Der Japaner Kenji Fujimoto, der als Sushikoch im Hause der Kims gearbeitet hatte, zitierte seinen Chef später jedoch mit einem vernichtenden Urteil über Kim Jong Chol: »Der Junge schafft es nicht, er hat zu viel von einer Heulsuse.« Der Jüngste dagegen, Kim Jong Un, sei körperlich wie charakterlich geradezu das Ebenbild seines Vaters.

Seit Jong Uns Geburtstag im vergangenen Jahr zum Feiertag erklärt wurde, weiß man wenigstens, dass er an einem 8. Januar das Licht der Welt erblickte. Ob das indes 1982, 1983 oder 1984 war, ist noch unbekannt. Wie sein Bruder Jong Chol soll er unter falschem Namen eine Schule in der Schweiz besucht und sich als Basketballfan erwiesen haben. Im Anschluss, von 2002 bis 2007, habe er an der heimischen Militärakademie »Kim Il Sung« studiert, heißt es.
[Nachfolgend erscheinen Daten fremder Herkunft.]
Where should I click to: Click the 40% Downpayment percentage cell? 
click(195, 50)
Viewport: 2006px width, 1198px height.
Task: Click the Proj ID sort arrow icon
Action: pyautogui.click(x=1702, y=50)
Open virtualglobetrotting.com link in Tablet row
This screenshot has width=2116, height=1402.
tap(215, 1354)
Danach begleitete er seinen Vater immer wieder bei Besuchen von Militäreinheiten und wurde im April 2008 in die Nationale Verteidigungskommission berufen. Nachdem die KDVR am 25. Mai 2009 ihren zweiten Atomwaffentest unternommen hatte, soll Kim Jong Il das Parlament, die Armee und die Botschafter seines Landes darüber informiert haben, dass er Jong Un zu seinem Nachfolger erkoren habe.

Bis dahin war außerhalb der KDVR nur ein Foto bekannt, das den jüngsten Kim-Sohn in früher Jugend zeigte. Das sollte sich in den folgenden Monaten ändern. Im September 2010 wurde Kim Jong Un von seinem Vater zum Viersternegeneral befördert und ins Zentralkomitee der Partei der Arbeit Koreas berufen. In deren Militärkommission fungierte er fortan als Vizechef. Die Medien priesen ihn seither als »brillanten Genossen« und nannten ihn den »jungen Kapitän«. Damit wurde auch im Ausland zur Gewissheit, dass die Nachfolgefrage in Pjöngjang geklärt war.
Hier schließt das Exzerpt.